To take the method to the next level and actually use an agent-based model to simulate the system is the next logical step. The Electronic Arts program, SimCity 4 provides a ready-made system that is capable of modeling this type of complex social system. I have attempted to run a base-line model using SimCity 4 to demonstrate the effectiveness of the program to simulate traffic patterns.
First, I laid out a network of roads. Then I added areas zoned for different types of construction, and a supplied basic infrastructure, such as utilities, an educational system, medical services, and emergency services.
Once this framework was in place, I started the simulation and let it run for ten Sim-years. The central urban area and the outlying suburbs developed nicely, resulting in a Sim population of about 52,000.
Once you have a viable city up and running in the simulation, you can use the monitoring tools in the program to examine the traffic patterns that have developed. The monitoring tools allow a very granular look at the patterns, letting you view overall congestion or track the volume of traffic by type or time of day.
I ran this simulation several times using the base-line template that I created. It should be noted that each time the simulation was ran, the Sim population, the placement of buildings and the resulting traffic patterns were different. I see this as evidence that the simulation is self-organizing in a different way each time. This strongly suggests that the program is making use of fuzzy logic to govern the agents in the system.

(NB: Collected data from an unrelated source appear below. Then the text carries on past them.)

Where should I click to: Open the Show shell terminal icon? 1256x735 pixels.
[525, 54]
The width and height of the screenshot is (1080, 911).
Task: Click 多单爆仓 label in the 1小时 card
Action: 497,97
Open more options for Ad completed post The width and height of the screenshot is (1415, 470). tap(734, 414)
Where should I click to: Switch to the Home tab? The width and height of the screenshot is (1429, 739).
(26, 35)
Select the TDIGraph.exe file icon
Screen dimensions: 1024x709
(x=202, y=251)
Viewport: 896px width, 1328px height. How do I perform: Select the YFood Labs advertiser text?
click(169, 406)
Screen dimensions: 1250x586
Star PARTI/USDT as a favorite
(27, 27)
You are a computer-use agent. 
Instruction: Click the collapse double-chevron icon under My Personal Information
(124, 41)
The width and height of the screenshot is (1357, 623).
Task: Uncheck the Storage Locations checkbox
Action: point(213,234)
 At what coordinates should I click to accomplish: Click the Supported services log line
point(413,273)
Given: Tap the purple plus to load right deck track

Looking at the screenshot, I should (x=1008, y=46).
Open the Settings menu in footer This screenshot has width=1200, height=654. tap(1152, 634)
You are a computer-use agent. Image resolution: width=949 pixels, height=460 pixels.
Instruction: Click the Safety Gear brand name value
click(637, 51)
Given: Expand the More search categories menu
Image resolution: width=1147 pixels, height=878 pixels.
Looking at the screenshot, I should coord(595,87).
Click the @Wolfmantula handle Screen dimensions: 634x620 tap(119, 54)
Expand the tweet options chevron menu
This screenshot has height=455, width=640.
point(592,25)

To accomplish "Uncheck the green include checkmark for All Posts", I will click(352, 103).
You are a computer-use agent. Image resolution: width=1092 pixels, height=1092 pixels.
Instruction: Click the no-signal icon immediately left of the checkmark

Because SimCity 4 is a commercial product, I do not have access to the source code for the program. To do proper research using this tool, it would be necessary to be able to view and control all of the rules controlling the agents in the simulation.
The sociology of complexity can provide us with a better understanding of the world around us and the complex societies that we are an integral part of. The advantage of this field of study is that it gives us a very robust toolkit for modeling and understanding the complex interactions that take place between social groups and organizations.
As I have shown, the use of simulations to examine complex social systems, such as simulating traffic patterns with SimCity 4, can result in very complex results that can provide us with insights into the workings of real complex social systems. But the disadvantage is that we must be careful not to mistake the model for the reality that it is trying to represent. As the models become more and more complex, the human tendency is to accept those models as reality.
The sociology of complexity is not the final answer to life, the universe and everything. It is simply a very sophisticated set of tools that we can use to get a glimpse of the supremely complex reality that we live in.